Three of Tsarnaev’s college friends face charges of hampering the probe into the blast, which killed three people and injured more than 260. At hearings this week, lawyers for one student, Dias Kadyrbayev, sought to prove that the statements he made to law enforcement four days after the bombing were not voluntary and should not be admitted at trial.
James Wiroll, a special agent with the US department of homeland security, recalled arresting Kadyrbayev and his roommate Azamat Tazhayakov, both Kazakh nationals, on immigration violations five days after the attack. Wiroll said Kadyrbayev told him he had thrown away the backpack, which contained empty fireworks cases, and a laptop, after coming to suspect that Tsarnaev had committed the bombing.
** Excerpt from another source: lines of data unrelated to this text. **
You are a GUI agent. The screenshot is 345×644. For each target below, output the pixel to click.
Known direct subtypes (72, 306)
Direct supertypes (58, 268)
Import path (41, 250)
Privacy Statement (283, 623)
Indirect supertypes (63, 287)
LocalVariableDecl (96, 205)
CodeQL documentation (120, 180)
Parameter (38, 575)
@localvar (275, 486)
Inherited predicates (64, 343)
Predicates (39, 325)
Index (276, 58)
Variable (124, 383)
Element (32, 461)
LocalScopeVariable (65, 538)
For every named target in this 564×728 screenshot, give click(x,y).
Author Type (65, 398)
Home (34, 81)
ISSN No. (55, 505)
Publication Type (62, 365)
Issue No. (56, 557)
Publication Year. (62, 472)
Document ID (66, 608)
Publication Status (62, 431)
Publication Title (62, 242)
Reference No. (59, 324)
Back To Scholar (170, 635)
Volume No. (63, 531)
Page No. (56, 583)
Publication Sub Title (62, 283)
“He suspected Tsarnaev was one of the Boston Marathon bombers and he threw the items away,” Wiroll said, reading from a report written shortly after the arrest. Prosecutors on Thursday released some 300 text messages that were sent or received by Kadyrbayev, including a series of messages from April 18 — shortly after the FBI released photos of the Tsarnaev brothers, the Boston Globe reported. In one message, Kadyrbayev writes to Tsarnaev: “u saw the news?” Tsarnaev responds: “Better not text me my friend,” adding, “Lol,” according to the report.
“If yu want yu can go to my room and take what’s there,” Tsarnaev then wrote. Later that night, Kadyrbayev found Tsarnaev’s backpack, according to the indictment. Tsarnaev is awaiting trial. His older brother, Tamerlan, died in a gunbattle with police four days after the attack. A diplomatic representative from Kazakhstan was present and translated some documents when Wiroll interviewed Kadyrbayev. Kadyrbayev and Tazhayakov were first questioned by investigators four days after the bombing when heavily armed law enforcement agents arrived at their New Bedford, Massachusetts, apartment.
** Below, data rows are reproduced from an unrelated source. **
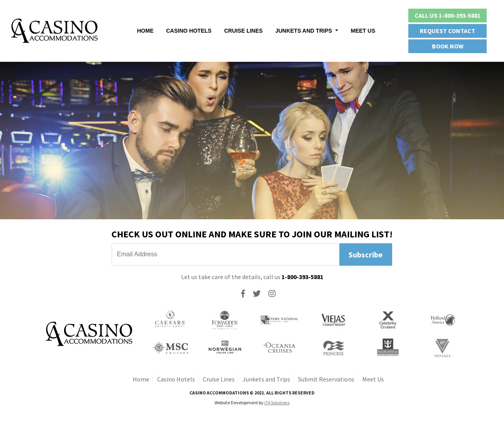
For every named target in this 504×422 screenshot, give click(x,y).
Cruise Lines (243, 31)
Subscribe (365, 254)
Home (145, 31)
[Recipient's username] (225, 254)
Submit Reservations (326, 379)
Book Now (448, 46)
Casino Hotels (189, 31)
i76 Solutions (277, 402)
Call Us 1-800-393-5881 (447, 15)
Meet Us (363, 31)
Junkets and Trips (266, 379)
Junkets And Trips (304, 31)
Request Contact (447, 31)
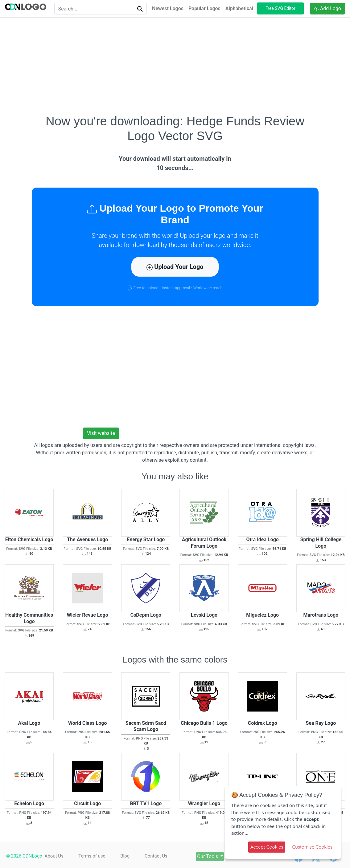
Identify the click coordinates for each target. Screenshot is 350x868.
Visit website (101, 433)
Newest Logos (168, 8)
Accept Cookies (267, 847)
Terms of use (92, 856)
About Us (54, 856)
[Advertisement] (175, 66)
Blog (125, 856)
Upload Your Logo (175, 267)
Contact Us (156, 856)
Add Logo (327, 8)
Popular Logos (204, 8)
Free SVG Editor (280, 8)
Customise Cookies (312, 847)
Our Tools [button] (208, 856)
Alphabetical (239, 8)
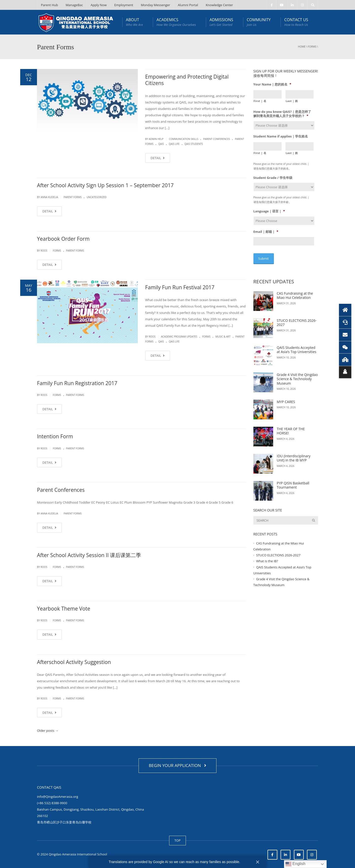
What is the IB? (267, 560)
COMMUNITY (259, 22)
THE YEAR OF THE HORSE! (291, 430)
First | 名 (260, 101)
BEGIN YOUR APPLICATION (177, 765)
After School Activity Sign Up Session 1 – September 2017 (105, 185)
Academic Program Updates (179, 337)
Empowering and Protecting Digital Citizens (187, 80)
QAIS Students (194, 144)
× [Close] (258, 862)
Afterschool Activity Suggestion (74, 662)
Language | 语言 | (269, 211)
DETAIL (157, 158)
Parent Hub (49, 5)
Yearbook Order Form (63, 239)
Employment (124, 5)
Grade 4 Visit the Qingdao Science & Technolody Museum (297, 378)
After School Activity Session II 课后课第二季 (89, 555)
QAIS (161, 144)
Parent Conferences (216, 139)
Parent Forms (72, 197)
The next day, they were arrested on charges of violating the terms of their student visas. A stream of federal agents had testified at three days of pre-trial hearings that Kadyrbayev’s interviews were voluntary. “He was relaxed, he was animated when he spoke, at times he would laugh,” said FBI special agent Steven Schiliro, who interviewed Kadyrbayev the night before his arrest.
Kadyrbayev and Tazhayakov face conspiracy and obstruction of justice charges, which carry a penalty of up to 25 years in prison, while a third man, Robel Phillipos of Cambridge, Massachusetts, faces a less serious charge of lying to investigators, which could mean a possible 16-year sentence.